◆ **YOUR OBJECTIVE**: What you give back must match the records below exactly.
--------------------------------
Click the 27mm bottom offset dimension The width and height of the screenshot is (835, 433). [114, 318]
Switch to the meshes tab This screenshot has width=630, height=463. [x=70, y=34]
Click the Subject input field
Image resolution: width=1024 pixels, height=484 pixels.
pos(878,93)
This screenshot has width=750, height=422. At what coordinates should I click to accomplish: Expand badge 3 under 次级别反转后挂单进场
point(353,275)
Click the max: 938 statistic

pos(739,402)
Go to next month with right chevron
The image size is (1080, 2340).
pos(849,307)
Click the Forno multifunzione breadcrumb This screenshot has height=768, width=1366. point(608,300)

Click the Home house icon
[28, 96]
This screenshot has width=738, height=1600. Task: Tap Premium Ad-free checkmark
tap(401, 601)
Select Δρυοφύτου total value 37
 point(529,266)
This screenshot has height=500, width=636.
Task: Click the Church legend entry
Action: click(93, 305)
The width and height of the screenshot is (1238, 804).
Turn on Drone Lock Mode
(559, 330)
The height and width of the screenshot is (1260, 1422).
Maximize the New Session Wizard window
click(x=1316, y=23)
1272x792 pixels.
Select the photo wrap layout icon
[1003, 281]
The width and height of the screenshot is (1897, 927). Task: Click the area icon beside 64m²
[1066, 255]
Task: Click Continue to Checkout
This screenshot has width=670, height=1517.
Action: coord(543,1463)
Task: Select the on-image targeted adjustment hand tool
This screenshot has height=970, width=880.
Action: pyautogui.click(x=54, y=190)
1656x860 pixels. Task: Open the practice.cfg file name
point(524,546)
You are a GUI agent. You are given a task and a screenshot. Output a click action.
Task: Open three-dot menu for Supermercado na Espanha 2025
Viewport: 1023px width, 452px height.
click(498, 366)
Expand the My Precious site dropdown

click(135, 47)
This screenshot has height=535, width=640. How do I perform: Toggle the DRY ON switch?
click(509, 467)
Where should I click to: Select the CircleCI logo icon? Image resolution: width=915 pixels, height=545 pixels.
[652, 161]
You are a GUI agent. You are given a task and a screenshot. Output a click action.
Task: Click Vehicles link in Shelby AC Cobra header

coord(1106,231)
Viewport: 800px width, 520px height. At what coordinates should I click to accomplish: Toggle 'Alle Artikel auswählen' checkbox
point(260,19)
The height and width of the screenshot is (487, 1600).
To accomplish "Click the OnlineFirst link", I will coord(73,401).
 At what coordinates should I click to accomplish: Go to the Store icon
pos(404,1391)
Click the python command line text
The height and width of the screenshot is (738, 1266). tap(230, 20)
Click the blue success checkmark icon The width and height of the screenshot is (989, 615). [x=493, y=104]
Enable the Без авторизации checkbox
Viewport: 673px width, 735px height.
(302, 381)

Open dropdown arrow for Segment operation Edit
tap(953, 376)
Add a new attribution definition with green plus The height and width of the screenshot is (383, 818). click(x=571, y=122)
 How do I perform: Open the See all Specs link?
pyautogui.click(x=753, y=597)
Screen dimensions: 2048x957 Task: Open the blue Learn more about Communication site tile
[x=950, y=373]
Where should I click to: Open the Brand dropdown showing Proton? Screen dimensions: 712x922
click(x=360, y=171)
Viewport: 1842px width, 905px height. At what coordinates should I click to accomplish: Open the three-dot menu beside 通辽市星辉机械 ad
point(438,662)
--------------------------------
◆ **TASK OUTPUT**:
Click the 27mm bottom offset dimension The width and height of the screenshot is (835, 433). [114, 318]
Switch to the meshes tab This screenshot has width=630, height=463. [x=70, y=34]
Click the Subject input field
Image resolution: width=1024 pixels, height=484 pixels.
pos(878,93)
This screenshot has width=750, height=422. At what coordinates should I click to accomplish: Expand badge 3 under 次级别反转后挂单进场
point(353,275)
Click the max: 938 statistic

pos(739,402)
Go to next month with right chevron
The image size is (1080, 2340).
pos(849,307)
Click the Forno multifunzione breadcrumb This screenshot has height=768, width=1366. point(608,300)

Click the Home house icon
[28, 96]
This screenshot has width=738, height=1600. Task: Tap Premium Ad-free checkmark
tap(401, 601)
Select Δρυοφύτου total value 37
 point(529,266)
This screenshot has height=500, width=636.
Task: Click the Church legend entry
Action: click(93, 305)
The width and height of the screenshot is (1238, 804).
Turn on Drone Lock Mode
(559, 330)
The height and width of the screenshot is (1260, 1422).
Maximize the New Session Wizard window
click(x=1316, y=23)
1272x792 pixels.
Select the photo wrap layout icon
[1003, 281]
The width and height of the screenshot is (1897, 927). Task: Click the area icon beside 64m²
[1066, 255]
Task: Click Continue to Checkout
This screenshot has width=670, height=1517.
Action: coord(543,1463)
Task: Select the on-image targeted adjustment hand tool
This screenshot has height=970, width=880.
Action: pyautogui.click(x=54, y=190)
1656x860 pixels. Task: Open the practice.cfg file name
point(524,546)
You are a GUI agent. You are given a task and a screenshot. Output a click action.
Task: Open three-dot menu for Supermercado na Espanha 2025
Viewport: 1023px width, 452px height.
click(498, 366)
Expand the My Precious site dropdown

click(135, 47)
This screenshot has height=535, width=640. How do I perform: Toggle the DRY ON switch?
click(509, 467)
Where should I click to: Select the CircleCI logo icon? Image resolution: width=915 pixels, height=545 pixels.
[652, 161]
You are a GUI agent. You are given a task and a screenshot. Output a click action.
Task: Click Vehicles link in Shelby AC Cobra header

coord(1106,231)
Viewport: 800px width, 520px height. At what coordinates should I click to accomplish: Toggle 'Alle Artikel auswählen' checkbox
point(260,19)
The height and width of the screenshot is (487, 1600).
To accomplish "Click the OnlineFirst link", I will coord(73,401).
 At what coordinates should I click to accomplish: Go to the Store icon
pos(404,1391)
Click the python command line text
The height and width of the screenshot is (738, 1266). tap(230, 20)
Click the blue success checkmark icon The width and height of the screenshot is (989, 615). [x=493, y=104]
Enable the Без авторизации checkbox
Viewport: 673px width, 735px height.
(302, 381)

Open dropdown arrow for Segment operation Edit
tap(953, 376)
Add a new attribution definition with green plus The height and width of the screenshot is (383, 818). click(x=571, y=122)
 How do I perform: Open the See all Specs link?
pyautogui.click(x=753, y=597)
Screen dimensions: 2048x957 Task: Open the blue Learn more about Communication site tile
[x=950, y=373]
Where should I click to: Open the Brand dropdown showing Proton? Screen dimensions: 712x922
click(x=360, y=171)
Viewport: 1842px width, 905px height. At what coordinates should I click to accomplish: Open the three-dot menu beside 通辽市星辉机械 ad
point(438,662)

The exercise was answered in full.